[Page]
▼

Objectives To determine the molar mass of an unknown solid using the colligative property of freezing point depression. When a small amount of nonvolatile solute is dissolved in a volatile solvent, the vapor pressure of the solvent over the solution will be less than the vapor pressure of the pure solvent at the same temperature.
Therefore, the temperature at which the equilibrium vapor pressure reaches atmospheric pressure is higher for the solution than for the pure solvent.
Figure 1 below illustrates this behavior for water. In this experiment you will determine the molar mass of an unknown solid by dissolving a pre-weighed sample in a solvent, and measuring the resulting freezing point depression of the solvent.
The solvent that will be used in this experiment is para-dichlorobenzene, shown in Figure 2 below. At first the temperature will fall quite rapidly.
When the freezing point is reached, solid will begin to form, and the temperature will tend to hold steady until the sample is all solid. This behavior is shown in Figure 3 below. The freezing point of the pure liquid is the constant temperature observed while the liquid is freezing to a solid.
The cooling behavior of a solution is somewhat different from that of a pure liquid, also shown in Figure 3. As discussed earlier, the temperature at which a solution freezes is lower than that for the pure solvent. In addition, there is a slow gradual fall in temperature as freezing proceeds.

▲

[Raw records]
▼

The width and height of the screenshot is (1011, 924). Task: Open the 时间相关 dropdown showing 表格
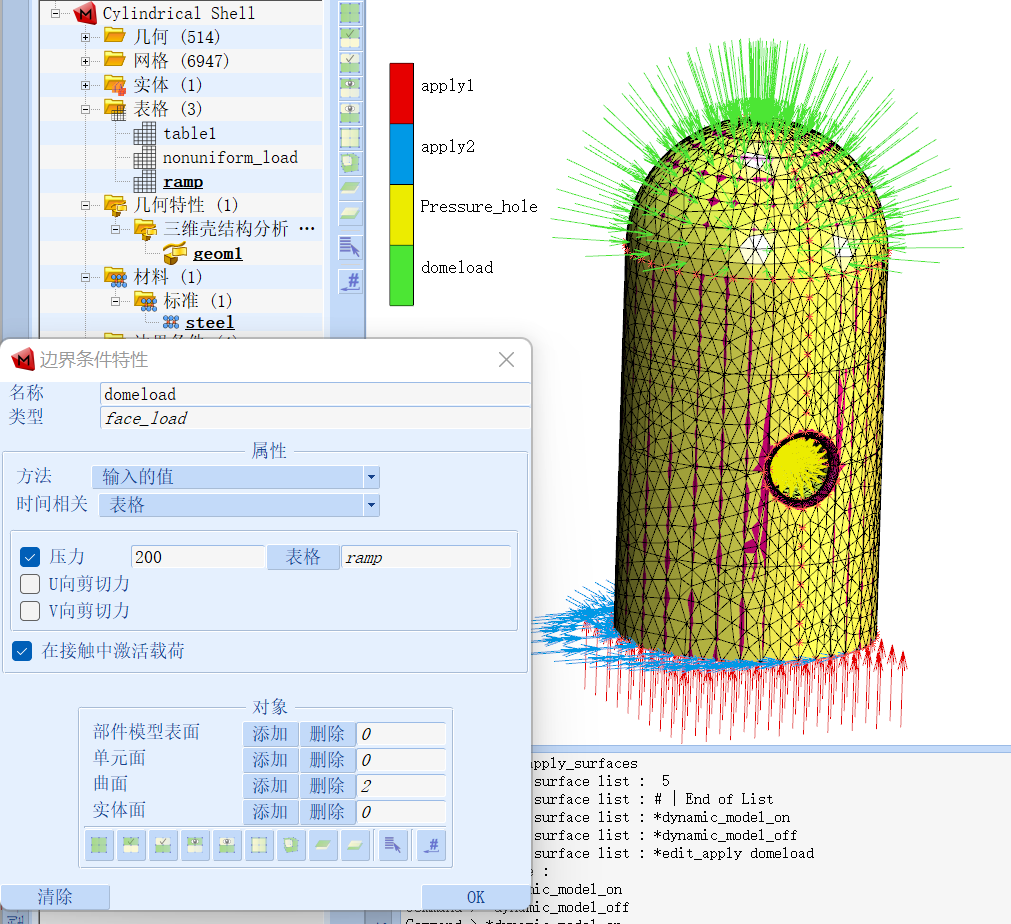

▲
▼

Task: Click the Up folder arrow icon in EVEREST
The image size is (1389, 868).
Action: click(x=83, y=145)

▲

In the lab text on freezing point depression, which solvent is used in the experiment?

Para-dichlorobenzene.